All of lore.kernel.org
 help / color / mirror / Atom feed
From: Greg Kroah-Hartman <gregkh@linuxfoundation.org>
To: linux-kernel@vger.kernel.org
Cc: Greg Kroah-Hartman <gregkh@linuxfoundation.org>,
	stable@vger.kernel.org,
	Jack Morgenstein <jackm@dev.mellanox.co.il>,
	Matan Barak <matanb@mellanox.com>,
	Tariq Toukan <tariqt@mellanox.com>,
	"David S. Miller" <davem@davemloft.net>,
	Sumit Semwal <sumit.semwal@linaro.org>
Subject: [PATCH 4.4 16/18] net/mlx4_core: Fix racy CQ (Completion Queue) free
Date: Sun, 16 Apr 2017 10:02:39 +0200	[thread overview]
Message-ID: <20170416080213.522683010@linuxfoundation.org> (raw)
In-Reply-To: <20170416080212.713469777@linuxfoundation.org>

4.4-stable review patch.  If anyone has any objections, please let me know.

------------------

From: Jack Morgenstein <jackm@dev.mellanox.co.il>

commit 291c566a28910614ce42d0ffe82196eddd6346f4 upstream.

In function mlx4_cq_completion() and mlx4_cq_event(), the
radix_tree_lookup requires a rcu_read_lock.
This is mandatory: if another core frees the CQ, it could
run the radix_tree_node_rcu_free() call_rcu() callback while
its being used by the radix tree lookup function.

Additionally, in function mlx4_cq_event(), since we are adding
the rcu lock around the radix-tree lookup, we no longer need to take
the spinlock.

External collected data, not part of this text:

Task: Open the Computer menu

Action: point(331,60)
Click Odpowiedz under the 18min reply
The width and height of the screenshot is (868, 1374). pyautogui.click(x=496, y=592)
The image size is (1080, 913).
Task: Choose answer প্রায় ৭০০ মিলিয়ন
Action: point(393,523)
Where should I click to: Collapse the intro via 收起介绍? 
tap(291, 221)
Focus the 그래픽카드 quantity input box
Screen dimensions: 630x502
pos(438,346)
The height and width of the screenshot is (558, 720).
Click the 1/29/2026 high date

Also, the synchronize_irq() call for the async event
eliminates the need for incrementing the cq reference count in
mlx4_cq_event().

Other changes:
1. In function mlx4_cq_free(), replace spin_lock_irq with spin_lock:
   we no longer take this spinlock in the interrupt context.
   The spinlock here, therefore, simply protects against different
   threads simultaneously invoking mlx4_cq_free() for different cq's.

2. In function mlx4_cq_free(), we move the radix tree delete to before
   the synchronize_irq() calls. This guarantees that we will not
   access this cq during any subsequent interrupts, and therefore can
   safely free the CQ after the synchronize_irq calls. The rcu_read_lock
   in the interrupt handlers only needs to protect against corrupting the
   radix tree; the interrupt handlers may access the cq outside the
   rcu_read_lock due to the synchronize_irq calls which protect against
   premature freeing of the cq.

3. In function mlx4_cq_event(), we change the mlx_warn message to mlx4_dbg.

4. We leave the cq reference count mechanism in place, because it is
   still needed for the cq completion tasklet mechanism.

Fixes: 6d90aa5cf17b ("net/mlx4_core: Make sure there are no pending async events when freeing CQ")
Fixes: 225c7b1feef1 ("IB/mlx4: Add a driver Mellanox ConnectX InfiniBand adapters")
Signed-off-by: Jack Morgenstein <jackm@dev.mellanox.co.il>
Signed-off-by: Matan Barak <matanb@mellanox.com>
Signed-off-by: Tariq Toukan <tariqt@mellanox.com>
Signed-off-by: David S. Miller <davem@davemloft.net>
Signed-off-by: Sumit Semwal <sumit.semwal@linaro.org>
Signed-off-by: Greg Kroah-Hartman <gregkh@linuxfoundation.org>

---
 drivers/net/ethernet/mellanox/mlx4/cq.c |   38 ++++++++++++++++----------------
 1 file changed, 20 insertions(+), 18 deletions(-)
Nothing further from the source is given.